### What you should do
Work out how many lines of the records contain the string "right", with case counting. Give only the number.

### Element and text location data
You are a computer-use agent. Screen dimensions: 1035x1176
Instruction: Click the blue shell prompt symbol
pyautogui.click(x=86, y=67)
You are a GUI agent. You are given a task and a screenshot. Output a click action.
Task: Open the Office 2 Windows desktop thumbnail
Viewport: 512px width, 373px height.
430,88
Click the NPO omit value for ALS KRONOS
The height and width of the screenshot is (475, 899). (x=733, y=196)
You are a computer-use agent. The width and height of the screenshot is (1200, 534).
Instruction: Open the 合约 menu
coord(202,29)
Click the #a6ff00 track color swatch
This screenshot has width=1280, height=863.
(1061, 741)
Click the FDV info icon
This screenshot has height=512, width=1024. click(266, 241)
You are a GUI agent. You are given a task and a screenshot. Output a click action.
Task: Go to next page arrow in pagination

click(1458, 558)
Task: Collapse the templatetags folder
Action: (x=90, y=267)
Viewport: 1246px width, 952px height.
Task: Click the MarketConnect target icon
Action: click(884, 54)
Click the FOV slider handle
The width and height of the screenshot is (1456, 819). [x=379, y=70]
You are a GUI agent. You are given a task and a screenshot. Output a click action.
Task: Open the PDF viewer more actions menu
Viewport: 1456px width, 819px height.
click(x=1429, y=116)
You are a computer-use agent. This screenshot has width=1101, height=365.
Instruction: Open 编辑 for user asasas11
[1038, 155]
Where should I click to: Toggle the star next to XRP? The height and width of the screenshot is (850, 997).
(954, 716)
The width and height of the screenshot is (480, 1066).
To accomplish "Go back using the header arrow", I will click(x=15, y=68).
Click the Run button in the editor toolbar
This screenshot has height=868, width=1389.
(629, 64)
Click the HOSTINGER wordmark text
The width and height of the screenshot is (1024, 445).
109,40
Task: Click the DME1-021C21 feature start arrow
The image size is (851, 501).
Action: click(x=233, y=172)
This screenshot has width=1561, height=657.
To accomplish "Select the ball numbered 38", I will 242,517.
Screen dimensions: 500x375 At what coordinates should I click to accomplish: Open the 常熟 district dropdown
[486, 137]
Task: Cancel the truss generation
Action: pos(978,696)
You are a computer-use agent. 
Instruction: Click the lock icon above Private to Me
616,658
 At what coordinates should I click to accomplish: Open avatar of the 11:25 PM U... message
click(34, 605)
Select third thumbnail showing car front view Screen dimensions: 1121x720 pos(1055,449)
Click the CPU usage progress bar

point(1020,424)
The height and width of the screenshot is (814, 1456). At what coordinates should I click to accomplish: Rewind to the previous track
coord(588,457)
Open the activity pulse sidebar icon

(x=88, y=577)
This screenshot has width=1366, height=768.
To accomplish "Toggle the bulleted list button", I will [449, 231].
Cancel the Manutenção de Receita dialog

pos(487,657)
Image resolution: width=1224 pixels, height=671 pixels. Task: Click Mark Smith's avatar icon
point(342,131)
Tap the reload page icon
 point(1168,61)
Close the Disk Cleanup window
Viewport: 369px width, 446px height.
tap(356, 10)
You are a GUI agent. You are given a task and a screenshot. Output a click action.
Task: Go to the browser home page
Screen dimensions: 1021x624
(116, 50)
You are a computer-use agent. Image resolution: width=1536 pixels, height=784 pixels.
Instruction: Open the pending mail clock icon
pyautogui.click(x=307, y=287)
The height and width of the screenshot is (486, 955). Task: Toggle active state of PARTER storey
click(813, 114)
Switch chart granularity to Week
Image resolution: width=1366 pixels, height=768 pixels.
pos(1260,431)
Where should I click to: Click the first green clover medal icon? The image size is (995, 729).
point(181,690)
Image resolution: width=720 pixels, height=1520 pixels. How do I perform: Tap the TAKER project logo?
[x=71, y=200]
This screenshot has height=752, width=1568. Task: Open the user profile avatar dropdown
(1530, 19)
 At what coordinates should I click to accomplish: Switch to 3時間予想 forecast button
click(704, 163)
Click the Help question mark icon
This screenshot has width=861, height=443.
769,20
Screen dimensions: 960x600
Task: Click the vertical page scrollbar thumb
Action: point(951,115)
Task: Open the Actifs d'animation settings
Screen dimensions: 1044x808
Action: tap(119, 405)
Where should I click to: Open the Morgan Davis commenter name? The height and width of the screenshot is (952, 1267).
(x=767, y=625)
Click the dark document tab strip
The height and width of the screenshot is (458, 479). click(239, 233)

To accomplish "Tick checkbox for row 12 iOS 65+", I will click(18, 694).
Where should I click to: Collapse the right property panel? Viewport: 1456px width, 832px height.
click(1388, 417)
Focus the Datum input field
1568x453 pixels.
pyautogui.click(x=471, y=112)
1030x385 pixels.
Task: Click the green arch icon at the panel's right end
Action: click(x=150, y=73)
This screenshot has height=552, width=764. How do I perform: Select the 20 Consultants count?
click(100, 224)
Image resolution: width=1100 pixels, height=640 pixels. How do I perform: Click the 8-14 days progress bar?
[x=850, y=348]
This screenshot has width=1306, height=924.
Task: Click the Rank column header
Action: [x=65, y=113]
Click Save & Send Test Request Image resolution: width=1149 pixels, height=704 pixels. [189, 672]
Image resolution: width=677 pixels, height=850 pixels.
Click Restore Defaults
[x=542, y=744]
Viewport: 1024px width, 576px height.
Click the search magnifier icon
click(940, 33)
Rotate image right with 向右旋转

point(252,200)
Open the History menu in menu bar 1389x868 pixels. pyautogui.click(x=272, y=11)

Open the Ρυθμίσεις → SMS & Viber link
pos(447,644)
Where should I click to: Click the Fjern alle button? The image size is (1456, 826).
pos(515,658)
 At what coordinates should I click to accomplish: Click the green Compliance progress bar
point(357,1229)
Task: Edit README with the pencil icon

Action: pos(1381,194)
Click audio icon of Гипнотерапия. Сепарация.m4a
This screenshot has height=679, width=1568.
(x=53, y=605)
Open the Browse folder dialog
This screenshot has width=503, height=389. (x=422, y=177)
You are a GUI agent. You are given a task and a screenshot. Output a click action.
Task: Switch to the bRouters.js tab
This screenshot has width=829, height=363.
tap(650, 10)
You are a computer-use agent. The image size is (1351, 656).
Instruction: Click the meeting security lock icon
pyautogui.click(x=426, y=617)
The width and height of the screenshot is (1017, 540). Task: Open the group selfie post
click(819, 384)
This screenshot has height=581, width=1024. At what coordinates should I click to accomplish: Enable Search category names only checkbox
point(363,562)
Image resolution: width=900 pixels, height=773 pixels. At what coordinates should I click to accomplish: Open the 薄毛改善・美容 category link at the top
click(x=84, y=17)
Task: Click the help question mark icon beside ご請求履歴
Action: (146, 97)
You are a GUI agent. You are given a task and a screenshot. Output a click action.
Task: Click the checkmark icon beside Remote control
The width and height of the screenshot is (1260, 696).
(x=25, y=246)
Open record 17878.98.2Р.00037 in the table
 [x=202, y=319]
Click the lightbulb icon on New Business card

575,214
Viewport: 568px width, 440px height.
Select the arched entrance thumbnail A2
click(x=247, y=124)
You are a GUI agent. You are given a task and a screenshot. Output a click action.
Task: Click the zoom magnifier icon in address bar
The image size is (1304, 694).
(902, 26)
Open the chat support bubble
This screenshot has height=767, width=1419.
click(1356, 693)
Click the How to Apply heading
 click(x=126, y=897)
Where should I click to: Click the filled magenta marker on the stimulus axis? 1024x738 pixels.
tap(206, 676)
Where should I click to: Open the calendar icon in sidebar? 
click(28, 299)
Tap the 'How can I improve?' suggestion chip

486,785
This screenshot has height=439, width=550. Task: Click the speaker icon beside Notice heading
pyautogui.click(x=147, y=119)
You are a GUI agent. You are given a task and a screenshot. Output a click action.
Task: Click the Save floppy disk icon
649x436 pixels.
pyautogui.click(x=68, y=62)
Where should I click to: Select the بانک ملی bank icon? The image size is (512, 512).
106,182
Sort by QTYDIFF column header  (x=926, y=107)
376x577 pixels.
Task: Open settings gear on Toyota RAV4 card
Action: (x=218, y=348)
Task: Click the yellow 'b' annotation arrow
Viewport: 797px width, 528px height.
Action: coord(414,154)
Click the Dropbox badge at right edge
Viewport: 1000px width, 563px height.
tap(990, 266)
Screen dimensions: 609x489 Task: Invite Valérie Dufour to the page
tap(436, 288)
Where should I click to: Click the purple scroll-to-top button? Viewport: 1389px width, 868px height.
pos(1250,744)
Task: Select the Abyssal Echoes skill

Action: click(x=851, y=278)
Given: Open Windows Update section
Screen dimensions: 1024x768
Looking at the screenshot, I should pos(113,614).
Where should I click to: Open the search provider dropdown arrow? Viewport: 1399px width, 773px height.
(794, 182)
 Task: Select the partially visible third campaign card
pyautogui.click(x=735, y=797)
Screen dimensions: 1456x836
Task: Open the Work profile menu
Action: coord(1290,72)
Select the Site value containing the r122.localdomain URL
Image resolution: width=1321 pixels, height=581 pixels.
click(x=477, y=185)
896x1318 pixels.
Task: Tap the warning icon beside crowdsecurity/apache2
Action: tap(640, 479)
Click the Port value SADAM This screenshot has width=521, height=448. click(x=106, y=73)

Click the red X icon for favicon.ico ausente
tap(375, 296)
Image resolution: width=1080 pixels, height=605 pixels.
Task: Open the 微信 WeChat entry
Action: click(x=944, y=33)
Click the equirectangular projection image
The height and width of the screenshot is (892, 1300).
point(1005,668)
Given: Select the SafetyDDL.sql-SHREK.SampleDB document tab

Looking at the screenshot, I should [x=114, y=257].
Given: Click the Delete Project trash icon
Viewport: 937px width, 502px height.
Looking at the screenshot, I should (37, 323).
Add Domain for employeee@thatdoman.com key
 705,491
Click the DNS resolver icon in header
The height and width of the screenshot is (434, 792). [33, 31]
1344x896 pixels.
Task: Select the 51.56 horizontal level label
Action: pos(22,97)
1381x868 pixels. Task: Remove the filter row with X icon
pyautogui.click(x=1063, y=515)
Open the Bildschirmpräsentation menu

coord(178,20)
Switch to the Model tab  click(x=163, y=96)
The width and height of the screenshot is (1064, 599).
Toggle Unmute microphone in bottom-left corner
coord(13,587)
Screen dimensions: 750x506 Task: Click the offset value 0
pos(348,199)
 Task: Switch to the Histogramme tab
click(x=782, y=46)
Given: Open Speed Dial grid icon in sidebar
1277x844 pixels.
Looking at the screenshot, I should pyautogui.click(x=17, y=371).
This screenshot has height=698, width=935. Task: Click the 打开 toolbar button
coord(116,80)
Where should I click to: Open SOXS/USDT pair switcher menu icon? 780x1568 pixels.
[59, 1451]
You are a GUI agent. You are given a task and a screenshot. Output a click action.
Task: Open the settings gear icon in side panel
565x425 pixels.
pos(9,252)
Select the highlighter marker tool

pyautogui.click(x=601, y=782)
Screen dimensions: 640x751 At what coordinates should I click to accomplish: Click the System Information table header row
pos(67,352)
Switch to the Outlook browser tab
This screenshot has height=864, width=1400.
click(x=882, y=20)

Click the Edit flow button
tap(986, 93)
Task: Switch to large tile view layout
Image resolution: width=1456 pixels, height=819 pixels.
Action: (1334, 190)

### Written solution
4